This CD was recorded live in New York City just before Rich moved to Illinois and Ben moved to Oregon. This CD documents the end of our time in New York together after 8 years of musical collaboration of one kind or another.

Track Info:
We Support... is a completely improvised piece that covers most of the ground of what this duo was about.
New York on Two Hands is named after a poem Rich wrote and reads as part of the performance. We played this piece in a show space which require very, very quiet playing.
An Aphorism on Time is almost completely composed and lasts for about a minute.
Such Small Hands is a ballad with a head. This was the last song we played at our last show. It's our love song named for an EE Cummings poem that ends with the words "no one, not even the rain, has such small hands."

About Fire&Flux:
We started playing together in a hardcore/punk band in 1997. This band, Countdown to Putsch, just kept making stranger and stranger music until we were doing totally improvised music with a carload of instruments. After one person left the band, Rich & Ben formed Fire&Flux with the intent to more or less leave the static hardcore punk scene and play in scenes more open to experimental and creative music. FIRE&FLUX is an improvising duo consisting of saxophone and drums that draws on various traditions in freejazz and improvisation, as well as on a variety of other music and genres outside of the mainstream that have inspired us. The two of us have been playing and practicing together for the past eight years.

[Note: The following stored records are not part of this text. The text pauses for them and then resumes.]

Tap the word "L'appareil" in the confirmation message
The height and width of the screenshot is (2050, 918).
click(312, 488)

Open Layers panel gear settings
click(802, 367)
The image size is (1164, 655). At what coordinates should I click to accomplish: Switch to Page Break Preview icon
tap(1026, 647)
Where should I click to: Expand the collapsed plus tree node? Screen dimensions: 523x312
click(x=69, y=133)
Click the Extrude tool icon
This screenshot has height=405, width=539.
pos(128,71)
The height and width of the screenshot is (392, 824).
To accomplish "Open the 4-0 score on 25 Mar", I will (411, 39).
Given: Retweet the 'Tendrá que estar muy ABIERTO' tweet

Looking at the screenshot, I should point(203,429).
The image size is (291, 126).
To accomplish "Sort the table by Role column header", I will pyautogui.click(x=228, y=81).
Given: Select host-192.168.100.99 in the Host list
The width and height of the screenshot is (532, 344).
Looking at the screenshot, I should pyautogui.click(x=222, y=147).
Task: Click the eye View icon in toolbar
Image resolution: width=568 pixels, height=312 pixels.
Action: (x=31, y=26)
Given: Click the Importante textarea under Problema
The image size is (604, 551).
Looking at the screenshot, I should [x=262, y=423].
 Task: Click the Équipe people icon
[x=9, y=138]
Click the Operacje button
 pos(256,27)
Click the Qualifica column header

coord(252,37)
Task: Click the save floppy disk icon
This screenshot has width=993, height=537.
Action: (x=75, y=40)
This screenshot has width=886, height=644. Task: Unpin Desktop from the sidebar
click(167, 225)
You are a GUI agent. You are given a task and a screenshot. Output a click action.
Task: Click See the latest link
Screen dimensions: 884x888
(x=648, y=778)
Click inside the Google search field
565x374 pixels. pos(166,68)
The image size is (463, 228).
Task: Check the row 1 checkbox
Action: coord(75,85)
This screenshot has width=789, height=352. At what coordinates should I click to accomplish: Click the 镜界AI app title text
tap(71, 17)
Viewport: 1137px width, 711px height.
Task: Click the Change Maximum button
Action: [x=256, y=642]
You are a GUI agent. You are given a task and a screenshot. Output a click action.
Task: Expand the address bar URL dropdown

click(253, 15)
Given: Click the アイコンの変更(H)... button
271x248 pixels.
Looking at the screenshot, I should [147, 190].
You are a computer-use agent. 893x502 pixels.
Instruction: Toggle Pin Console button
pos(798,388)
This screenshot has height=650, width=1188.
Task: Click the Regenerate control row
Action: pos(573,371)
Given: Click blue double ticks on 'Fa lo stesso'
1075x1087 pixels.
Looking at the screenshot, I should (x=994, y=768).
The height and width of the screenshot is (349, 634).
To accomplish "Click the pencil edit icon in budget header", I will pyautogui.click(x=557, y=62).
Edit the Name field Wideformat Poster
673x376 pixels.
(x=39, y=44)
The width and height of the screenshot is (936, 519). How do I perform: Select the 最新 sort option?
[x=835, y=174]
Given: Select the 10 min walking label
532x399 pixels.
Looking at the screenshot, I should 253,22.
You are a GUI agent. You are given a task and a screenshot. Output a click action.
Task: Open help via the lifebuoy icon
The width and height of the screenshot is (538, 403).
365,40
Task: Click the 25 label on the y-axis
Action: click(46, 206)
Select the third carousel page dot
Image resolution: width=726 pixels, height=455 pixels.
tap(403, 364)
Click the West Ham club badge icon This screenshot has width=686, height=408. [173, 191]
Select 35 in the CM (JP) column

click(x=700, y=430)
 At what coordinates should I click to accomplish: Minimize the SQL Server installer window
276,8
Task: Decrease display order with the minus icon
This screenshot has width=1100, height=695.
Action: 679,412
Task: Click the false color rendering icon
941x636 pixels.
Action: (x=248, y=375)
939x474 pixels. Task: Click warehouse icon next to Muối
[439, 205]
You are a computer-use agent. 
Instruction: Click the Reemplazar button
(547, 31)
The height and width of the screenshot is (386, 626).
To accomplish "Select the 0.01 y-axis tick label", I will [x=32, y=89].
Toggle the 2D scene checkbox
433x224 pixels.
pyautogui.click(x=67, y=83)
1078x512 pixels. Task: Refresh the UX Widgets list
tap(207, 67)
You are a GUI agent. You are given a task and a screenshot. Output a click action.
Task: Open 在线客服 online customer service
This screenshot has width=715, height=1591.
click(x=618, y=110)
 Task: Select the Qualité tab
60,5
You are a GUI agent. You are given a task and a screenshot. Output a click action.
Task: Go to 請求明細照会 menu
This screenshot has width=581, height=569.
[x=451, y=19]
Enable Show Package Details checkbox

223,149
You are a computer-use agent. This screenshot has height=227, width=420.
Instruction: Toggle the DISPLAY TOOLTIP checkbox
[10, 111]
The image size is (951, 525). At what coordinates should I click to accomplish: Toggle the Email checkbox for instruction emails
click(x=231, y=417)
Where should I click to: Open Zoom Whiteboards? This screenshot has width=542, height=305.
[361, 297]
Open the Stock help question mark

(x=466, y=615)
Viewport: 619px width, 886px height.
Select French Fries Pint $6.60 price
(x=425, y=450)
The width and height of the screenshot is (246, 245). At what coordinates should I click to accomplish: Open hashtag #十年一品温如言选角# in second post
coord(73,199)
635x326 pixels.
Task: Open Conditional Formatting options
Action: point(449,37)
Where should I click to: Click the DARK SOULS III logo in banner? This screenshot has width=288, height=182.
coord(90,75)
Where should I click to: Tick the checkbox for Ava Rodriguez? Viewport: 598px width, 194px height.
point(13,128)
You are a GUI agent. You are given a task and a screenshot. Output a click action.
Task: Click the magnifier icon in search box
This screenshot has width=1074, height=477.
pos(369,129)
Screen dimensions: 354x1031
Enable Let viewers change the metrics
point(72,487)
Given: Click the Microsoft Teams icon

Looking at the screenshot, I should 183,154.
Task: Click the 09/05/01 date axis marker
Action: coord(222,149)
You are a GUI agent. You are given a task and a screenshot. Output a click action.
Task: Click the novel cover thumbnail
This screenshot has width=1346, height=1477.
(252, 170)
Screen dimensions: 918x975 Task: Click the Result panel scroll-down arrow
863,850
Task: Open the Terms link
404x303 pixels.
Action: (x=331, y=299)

FIRE&FLUX's improvisations are always accompanied with some text or imagery, both in performances and on record. At a performance, listeners may see a projection, an easel with imagery, or they may receive a program for the show. These measures are taken in order to anchor an otherwise extremely abstract music to particular ideas and arguments. Our improvisations, in other words, are a part of an effort to communicate particular things that we are thinking about, in addition to the experience of our sonic output. Our music is often accompanied with political reflections and critiques that address issues of social, economic and political inequalities, matters of foreign policy, and problems of political culture. This does NOT mean that we don't play pieces about love, music, happiness, and other more uplifting matters of the human spirit. We do. We try to express a broad range of feelings and thinking, to engage a diversity issues.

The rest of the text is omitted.